:: Testo fornito ::

Gli autori dello studio, tra cui Suzanne Corkin, neuroscienziata del Mit che ha lavorato con Molaison per quasi cinquant’anni, hanno scoperto che William Beecher Scoville, il chirurgo che operò Molaison, non rimosse l’intero ippocampo – come aveva intenzione di fare. Ne tagliò solo una porzione, insieme a parte della corteccia entorinale e dell’amigdala. È questo danno, piuttosto che la rimozione dell’ippocampo, che causò il deficit di memoria: “La corteccia entorinale”, spiega Corkin, “contiene tutti i cammini [pathways] che portano informazioni dal mondo esterno, percepite attraverso i cinque sensi, all’ippocampo.

:: Righe del dataset ::

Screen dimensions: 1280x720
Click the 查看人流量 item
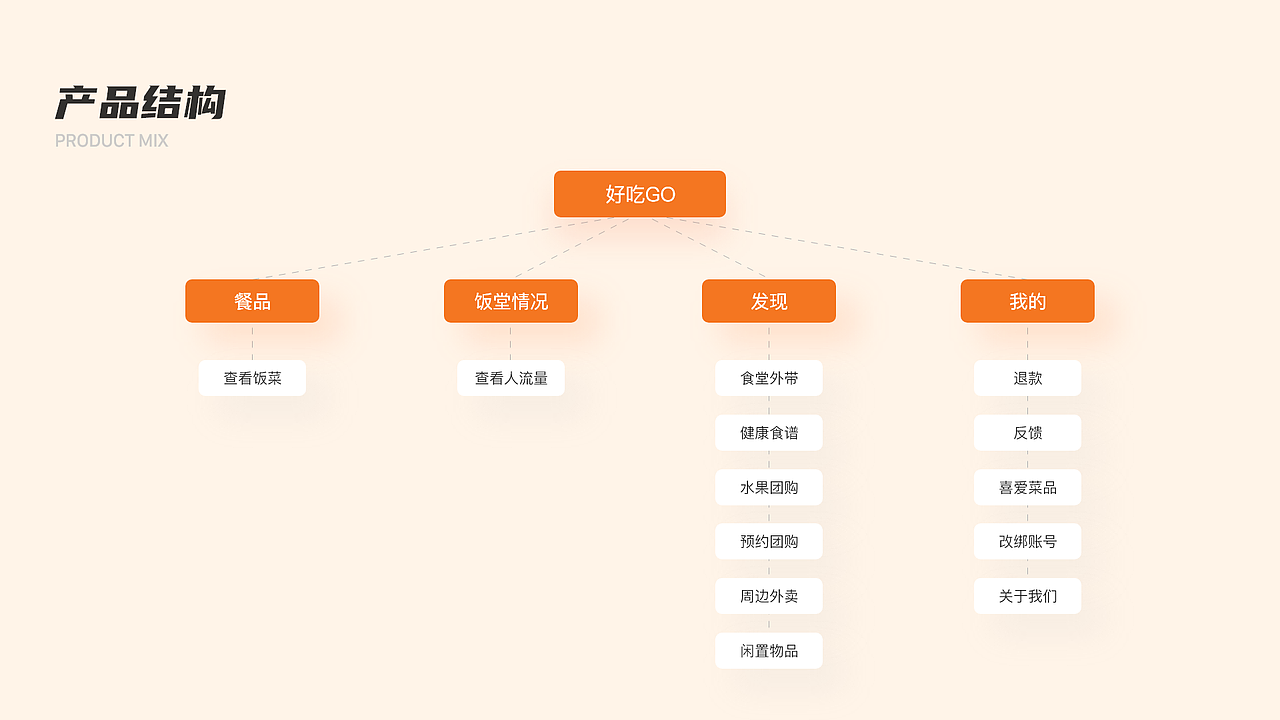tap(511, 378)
* * *
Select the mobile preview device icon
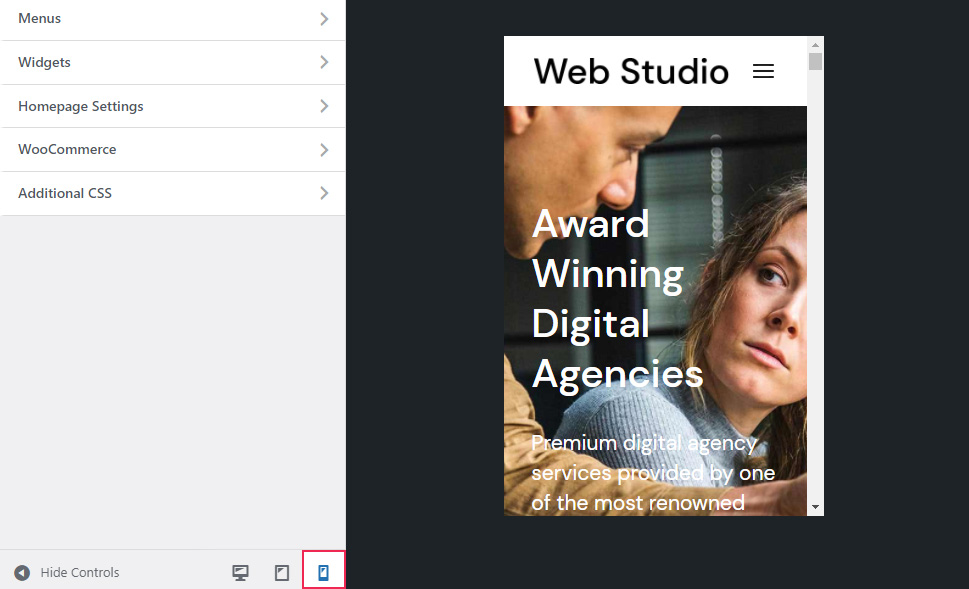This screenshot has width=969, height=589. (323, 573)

:: Cosa si richiede ::
Prosegui il testo sullo studio del cervello di Molaison a partire dall'ultima frase riportata.

:: Risultato dell'esercizio ::
Molaison è stato privato di queste connessioni, e dunque il meccanismo di fissazione delle memorie nell’ippocampo era praticamente inservibile”. Tagliato fuori dal resto del mondo, un po’ come un computer offline. L’esame post-mortem, tra l’altro, ha anche scoperto una piccola lesione nel lobo frontale. Secondo gli scienziati, è possibile che sia successivo all’operazione chirurgica, e potrebbe essere la causa della demenza che colpì Molaison prima della sua morte. “Sono necessari ulteriori studi”, precisa Corkin. “Il nostro studio non è l’ultimo sul cervello di Molaison. Al contrario, è l’inizio di un nuovo capitolo in uno dei casi di studio più lunghi nella storia della scienza”.